How many times has Obama promised to "pivot" toward a "laserlike focus" on jobs? How interesting that he chose to repeat this very same claim just as the Government Accountability Institute released a report concluding that Obama has spent twice as much time on vacation and golf as he has in economic meetings throughout his entire term in office.
What prompted Obama's claim this time was the brouhaha over the sequester cuts, the irresponsible allocation of which has caused problems in the aviation industry. Congress passed a bill to allow the Federal Aviation Administration to reallocate these cuts to alleviate flight delays.
Obama agreed to sign the bill into law, but he did so grudgingly. He used his address to rail against the sequestration and against Republicans and Congress for allowing the cuts to be imposed. In fact, Obama used the word "reckless" in his remarks to describe not the federal government's unconscionably wasteful spending under his direction but the sequester cuts.

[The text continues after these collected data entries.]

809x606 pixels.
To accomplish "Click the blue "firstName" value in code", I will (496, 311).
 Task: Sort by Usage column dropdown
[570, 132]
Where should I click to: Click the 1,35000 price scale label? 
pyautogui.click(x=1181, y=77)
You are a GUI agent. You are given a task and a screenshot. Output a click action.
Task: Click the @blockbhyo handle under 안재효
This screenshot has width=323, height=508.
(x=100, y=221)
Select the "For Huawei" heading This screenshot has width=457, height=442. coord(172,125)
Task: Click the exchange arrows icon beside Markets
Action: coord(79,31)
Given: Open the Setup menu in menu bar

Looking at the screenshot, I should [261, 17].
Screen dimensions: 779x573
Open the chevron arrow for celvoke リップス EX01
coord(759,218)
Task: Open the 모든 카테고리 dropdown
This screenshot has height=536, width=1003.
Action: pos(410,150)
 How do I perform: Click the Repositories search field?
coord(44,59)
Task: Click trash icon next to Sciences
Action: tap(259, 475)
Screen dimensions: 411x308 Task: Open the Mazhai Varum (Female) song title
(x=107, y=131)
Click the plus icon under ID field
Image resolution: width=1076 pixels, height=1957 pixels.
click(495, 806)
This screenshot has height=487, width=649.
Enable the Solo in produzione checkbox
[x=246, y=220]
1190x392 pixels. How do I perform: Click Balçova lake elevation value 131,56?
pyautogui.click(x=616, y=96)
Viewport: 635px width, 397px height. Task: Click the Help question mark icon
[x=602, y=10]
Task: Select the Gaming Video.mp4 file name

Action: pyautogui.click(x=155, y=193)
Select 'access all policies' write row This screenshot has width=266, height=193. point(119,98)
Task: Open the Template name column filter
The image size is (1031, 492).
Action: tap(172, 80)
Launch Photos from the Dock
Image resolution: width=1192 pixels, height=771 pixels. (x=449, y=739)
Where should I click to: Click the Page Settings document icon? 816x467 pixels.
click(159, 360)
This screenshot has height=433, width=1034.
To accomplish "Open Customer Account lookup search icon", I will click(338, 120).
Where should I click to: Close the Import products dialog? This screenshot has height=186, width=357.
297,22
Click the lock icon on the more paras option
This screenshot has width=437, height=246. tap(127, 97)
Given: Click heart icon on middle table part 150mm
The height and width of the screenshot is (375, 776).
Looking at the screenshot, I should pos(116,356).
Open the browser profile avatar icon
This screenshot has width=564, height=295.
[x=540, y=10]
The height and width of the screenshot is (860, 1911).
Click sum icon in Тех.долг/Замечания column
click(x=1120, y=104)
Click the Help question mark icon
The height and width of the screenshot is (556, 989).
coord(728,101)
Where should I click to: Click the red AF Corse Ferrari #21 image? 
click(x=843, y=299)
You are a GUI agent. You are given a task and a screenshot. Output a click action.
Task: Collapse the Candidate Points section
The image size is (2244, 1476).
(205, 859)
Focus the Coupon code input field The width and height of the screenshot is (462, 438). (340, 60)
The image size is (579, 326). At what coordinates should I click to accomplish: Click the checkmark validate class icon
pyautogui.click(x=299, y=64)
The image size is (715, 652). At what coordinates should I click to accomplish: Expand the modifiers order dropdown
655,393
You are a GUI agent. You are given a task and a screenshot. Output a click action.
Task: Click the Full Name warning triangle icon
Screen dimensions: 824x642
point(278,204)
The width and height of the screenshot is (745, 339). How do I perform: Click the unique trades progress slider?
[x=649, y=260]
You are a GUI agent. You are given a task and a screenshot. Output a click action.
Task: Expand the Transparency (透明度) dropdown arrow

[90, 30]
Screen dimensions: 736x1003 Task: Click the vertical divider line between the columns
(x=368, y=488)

Obama also used the term "Band-Aid," but not to describe his phony proposed solutions to our spending and entitlement problems, which would have been a perfectly accurate description; he was describing Congress' "temporary fix" of the FAA problem. He spent three-fourths of his words to tell us how essential it is that we keep government spending at its current irresponsible levels because of the "vital services" government provides to people -- who just cannot get along without Big Brother.
Over and over again, Obama tells us what he thinks of the American free enterprise system. Over and over, he betrays his ideological allegiance to the wrongheaded notion that only government can cause economic growth.
Despite history -- particularly the past four-plus years, which has told us just the opposite -- Obama will not come off his destructive commitment to his continuing to grow the government at all costs.
He has no confidence in the private sector or in Americans to create their own jobs. He never talks about getting the government out of the way so the private sector can breathe real oxygen and begin to grow again. His tardily filed budget was filled with proposals for more punitive taxes on the "rich" and more spending, including on his demonstrably failed, wasteful and corrupt green energy experiments. His budget would add another $5.3 trillion to the national debt over the next decade, and that is using absurdly conservative projections, especially concerning Obamacare. And he has the audacity to talk to us about Band-Aids?
Once again, Obama misrepresented the sequestration as the Republicans' idea, even after he had been caught red-handed lying about this before. His doomsday predictions about the effects of the sequestration have also been exposed, yet he just keeps repeating them.
The truth is that the sequester "cuts" weren't really cuts at all; they were mostly reductions in rates of spending increase. To the extent there were actual cuts, they were marginal and only significant and dangerous in the area of our national defense.
As has been his practice, Obama has exploited the sequestration for political purposes, with exhibit A being his termination of White House tours. He wants the public to feel his version of pain while he protects his corrupt allocations to more Solyndras and refuses to curb real government waste. Indeed, House Speaker John Boehner said, "The disruption to America's air traffic system over the past week was a consequence of the administration's choice to implement the president's sequestration cuts in the most painful manner possible."
Obama's just panicking because the sequestration isn't causing the chaos he guaranteed, which undermines his credibility in promising otherwise and also undermines his ludicrously disingenuous assertion that every single government program he supports is urgent.
With Obama out there on the stump misleading the American people about the sequestration and the indispensability of government, now is the time for Republicans to step up to the plate and begin talking about economic growth again and the power and wonders of the free market. They need to quit always accepting the debate on Obama's terms and start proactively making the case for entrepreneurship -- for the growth of the private sector and the reduction of government. No one seems to talk about private-sector growth anymore. That must stop.
The Republicans mustn't let this opportunity pass.